Police in Mombasa fought running battles with protesters as they tried to scatter thousands of young men who marched from a downtown mosque. The protesters carried leafy twigs in a symbol of peace even as they chanted "Kill! Kill!" Police used tear gas and fired live bullets over the protesters' heads, then chased them down alleyways.
Overall though, the rallies' strength had largely evaporated with turnout down exponentially from recent days.
As protests have fizzled, Kibaki's hold on power has become more entrenched. His mandate, however, is thin and local and international observers have questioned his victory at the polls.
But there is no money to rerun the election and sorting a recount through the courts could take years.
The opposition's best hope may rest in wrangling a power-sharing agreement from the government, which could possibly give a prime ministerial post or vice-presidency to its leader, Raila Odinga.
The U.S. and other allies consider Kenya a vital partner against terrorism and as a regional economic and military powerhouse whose stability has stood in stark contrast to war-ravaged neighbors like Sudan and Somalia, where Islamic extremism is rife.
The United States blamed both leaders for the unrest.
"There are clashes because of the political deadlock," State Department spokesman Sean McCormack said, adding it was "beyond time" for Kibaki and Odinga to reach a compromise.
Kenya exploded in violence after the Dec. 27 election. Furious over the alleged vote rigging, Odinga's supporters rose up, burning homes, clashing with police and exposing long-simmering ethnic tensions. More than 600 people have been killed since then, the worst violence since a failed 1982 coup attempt.
Opposition spokesman Salim Lone said Odinga would call for a "boycott of companies owned by hard-liners who are around Mr. Kibaki," including one of Kenya's biggest banks, a prominent bus company and a major dairy producer. Lone also said they would work with unions "to organize strikes in selected industries."
"We are completely ready to negotiate in good faith. We want peace in the country," Lone said. "Our people are suffering."
Kibaki's government has made similar statements, but efforts by the U.S. and the African Union have failed to even bring Odinga and Kibaki together for talks.
On Thursday night, police arrested three foreigners they accused of suspected terrorist activities. One, German jazz musician Andrej Hermlin-Leder, is a friend and supporter of Odinga, opposition spokesman Lone said. A Dutch freelance journalist arrested, Fleur van Dissel, recently filmed a documentary about Odinga that was aired on independent Kenya Television Network days before the elections, he said.
Asked whether the arrests were linked to their connection to Odinga, police spokesman Eric Kiraithe said it had "nothing to do with that." He charged the three arrested "had footage of security installations in the country" and were detained "purely on criminal suspicion."
In Mathare, mobs attacked and wounded eight people and killed another, resident Alice Nduko, 35, said Friday.

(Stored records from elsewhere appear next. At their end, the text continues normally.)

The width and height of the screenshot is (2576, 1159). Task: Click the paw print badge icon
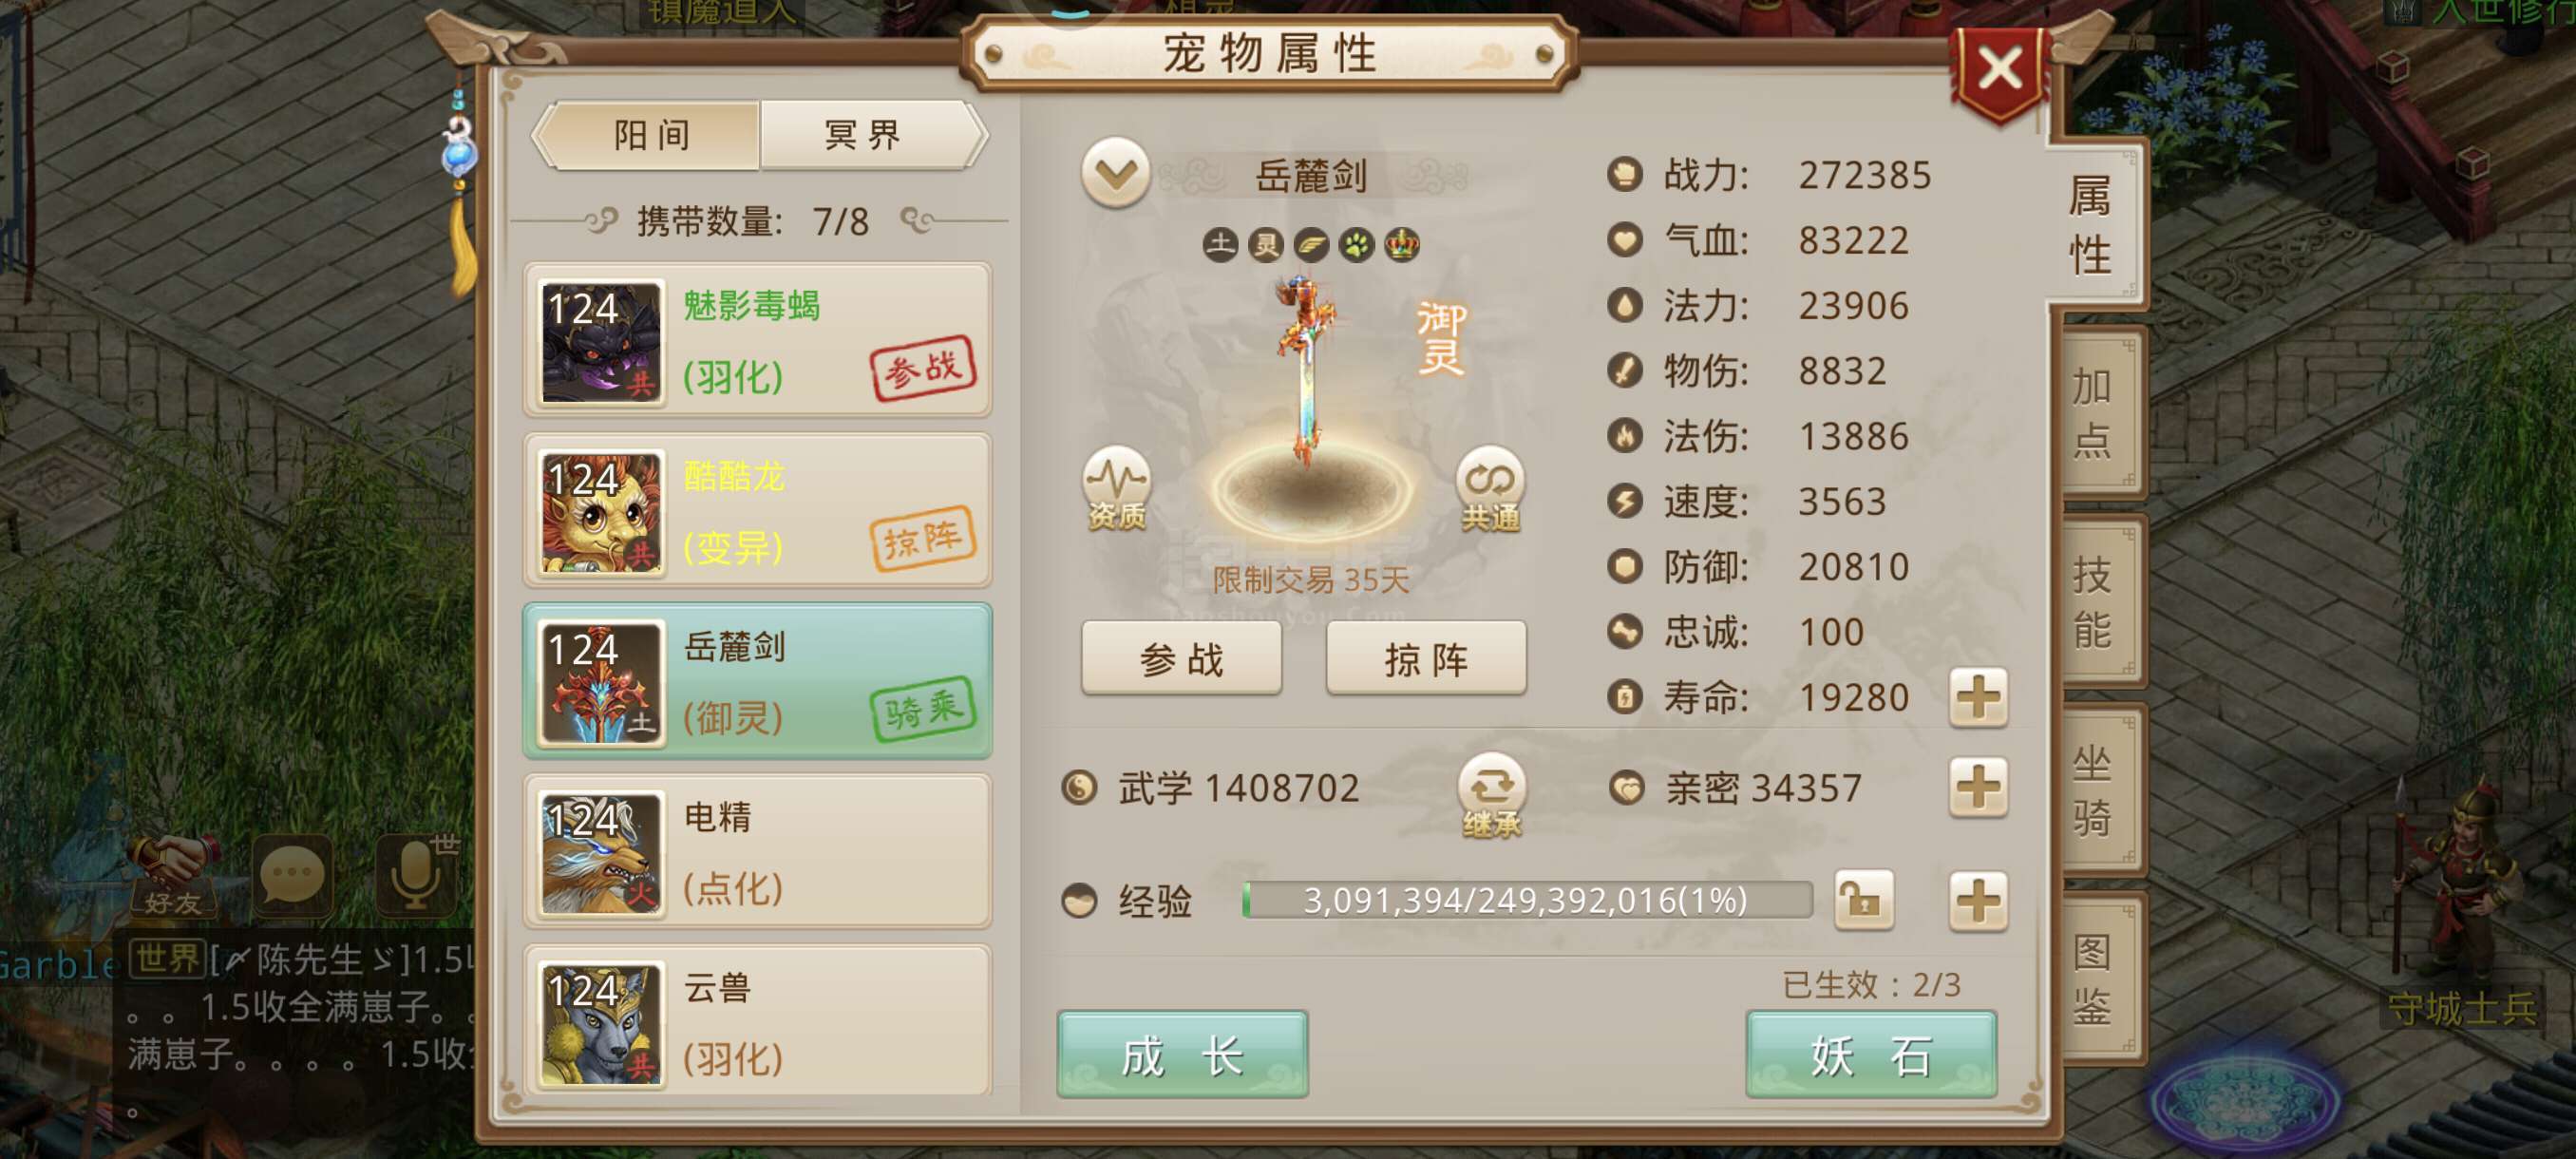click(1356, 244)
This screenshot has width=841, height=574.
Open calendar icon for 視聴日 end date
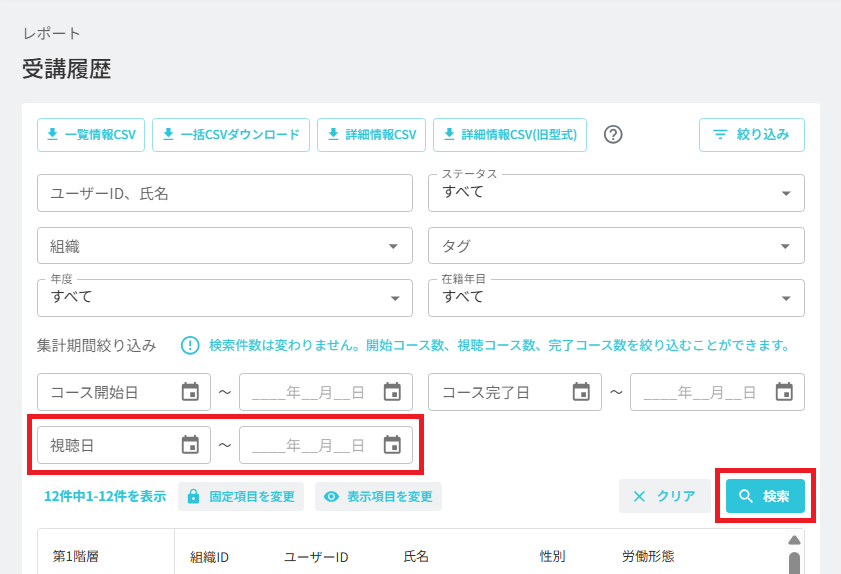point(392,445)
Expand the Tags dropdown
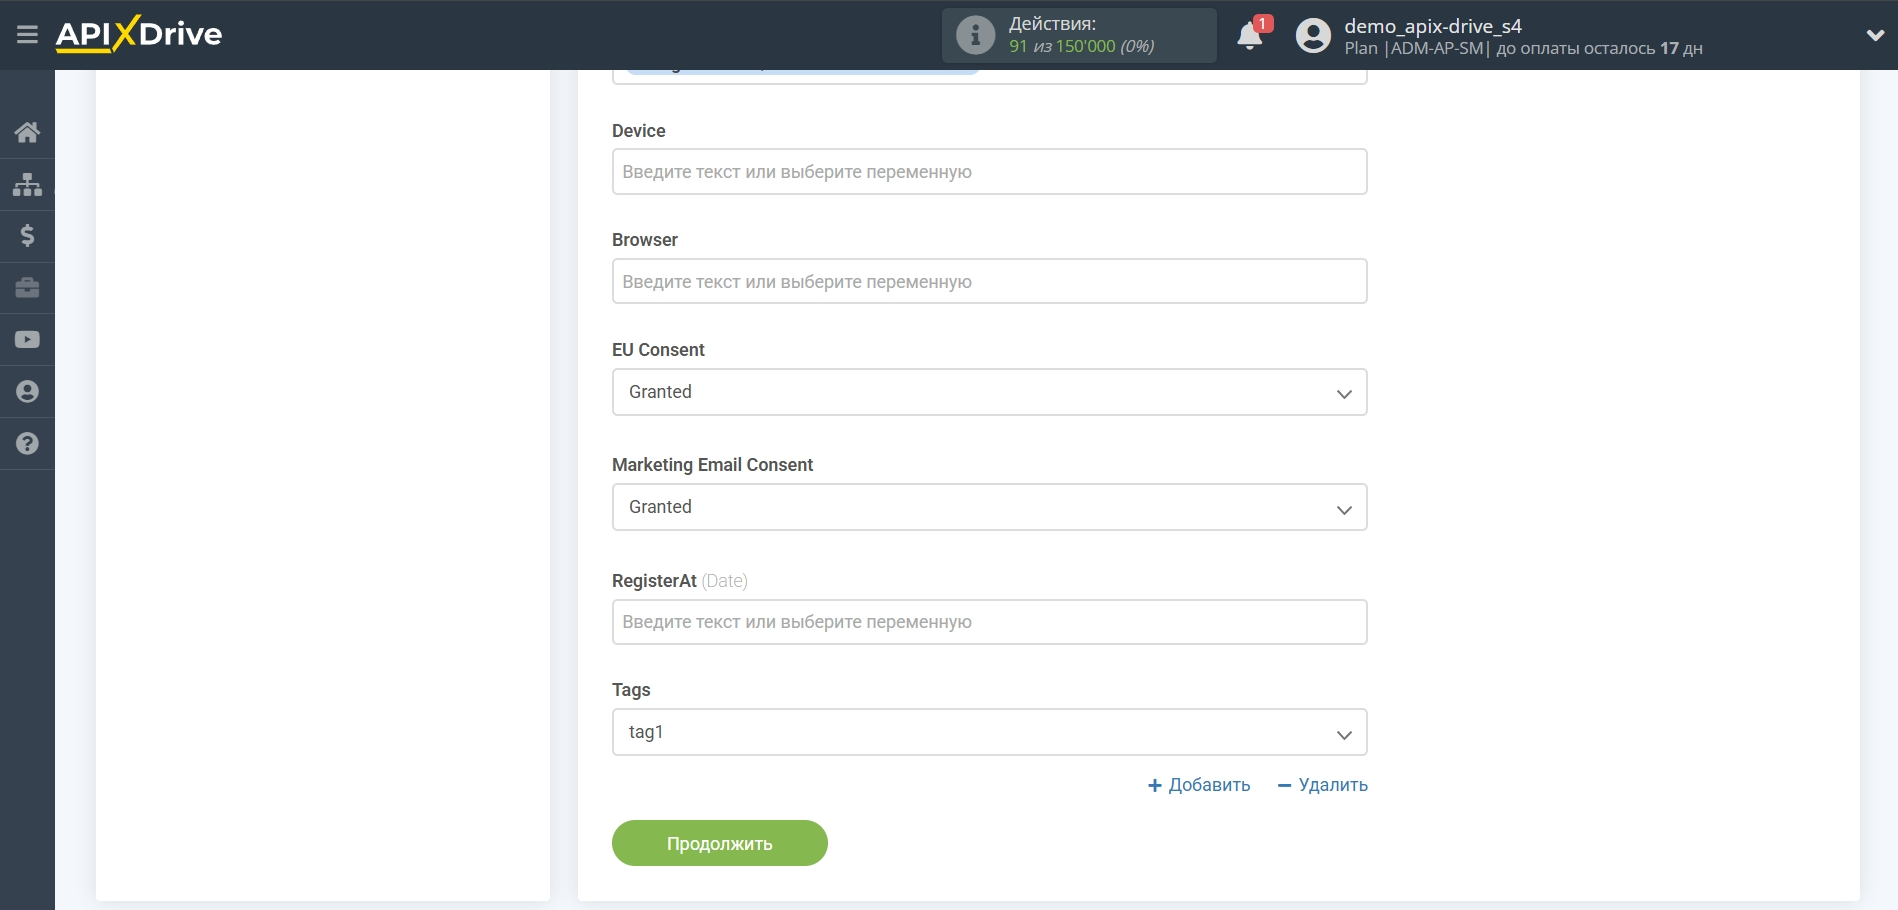The width and height of the screenshot is (1898, 910). [989, 732]
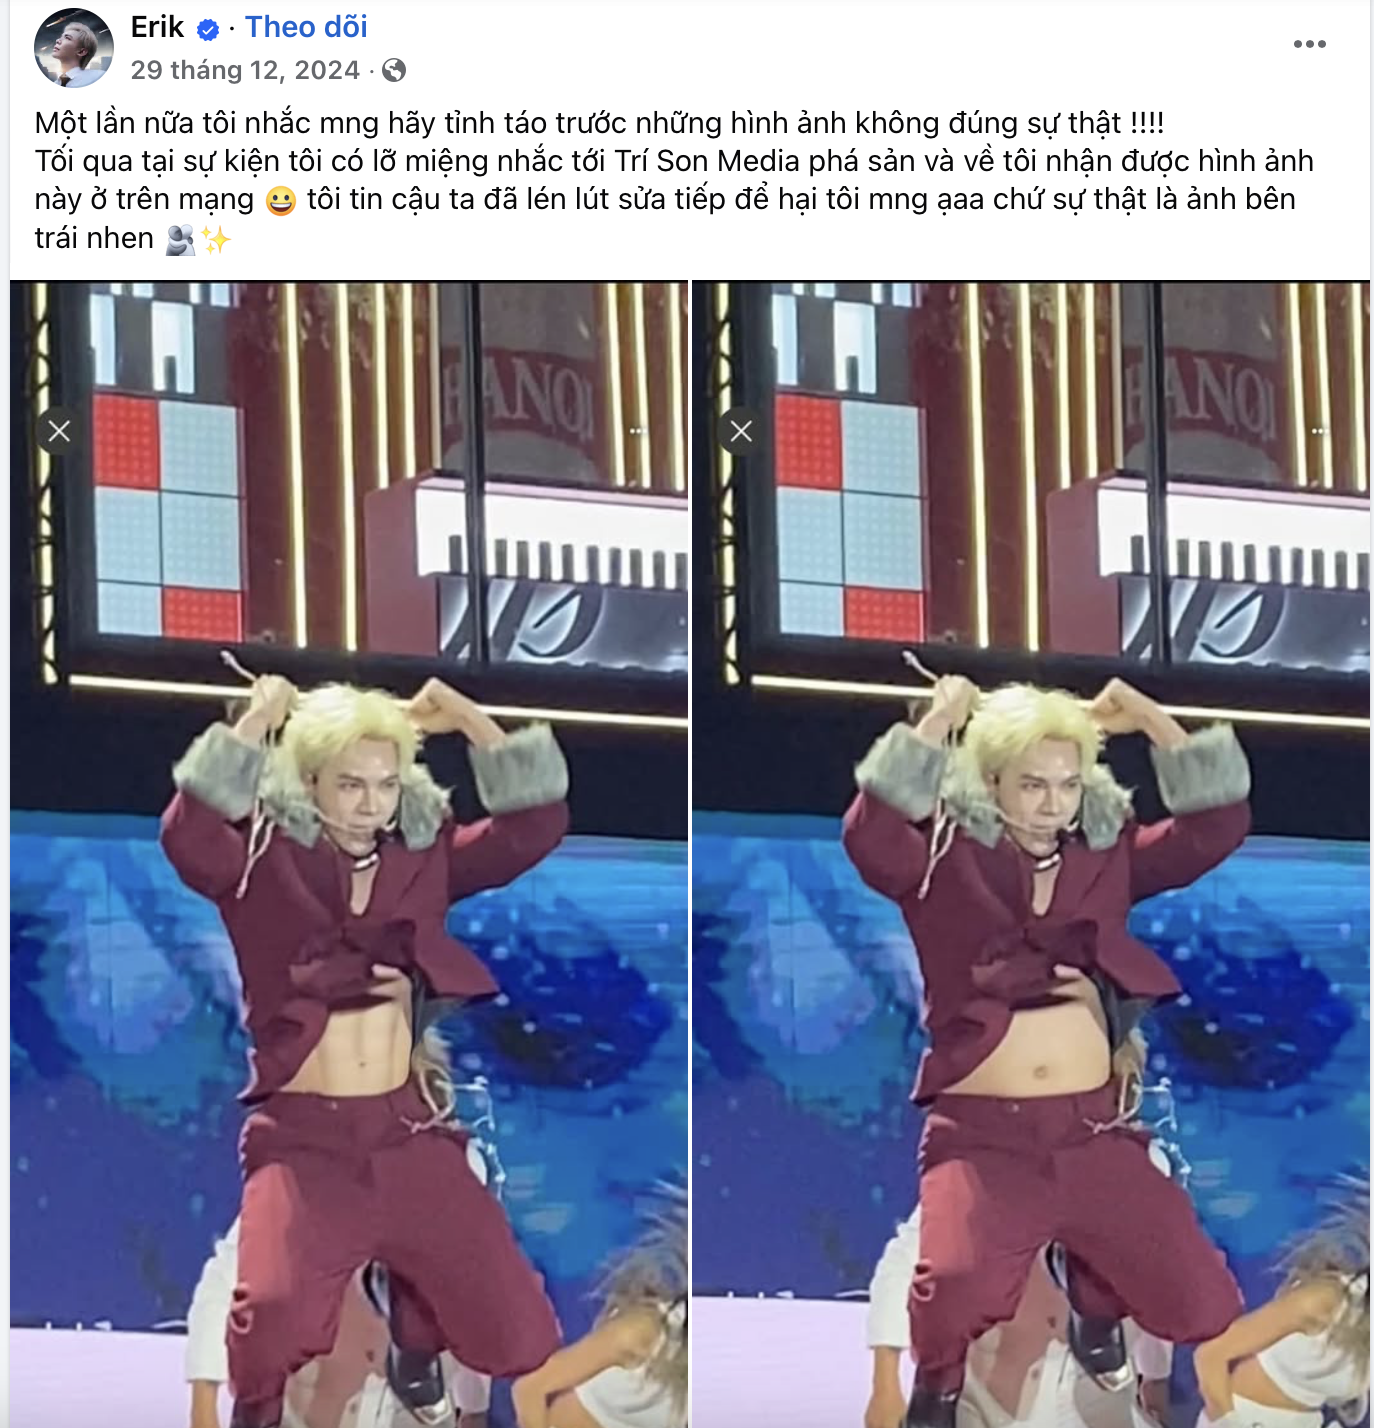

An Associated Press photographer saw the slain man's body lying by the side of a road, the back of his head split open.
Nduko said she fled to a neighboring air force base with about 200 other people. In a muddy plastic bag at her feet was a neighbor's severed hand, which she said had been hacked off by mobs last night. She had retrieved it from the slum "as evidence," she said.
"They've been killing our neighbors," said Nduko, an ethnic Kikuyu like Kibaki. "We came here because we are afraid."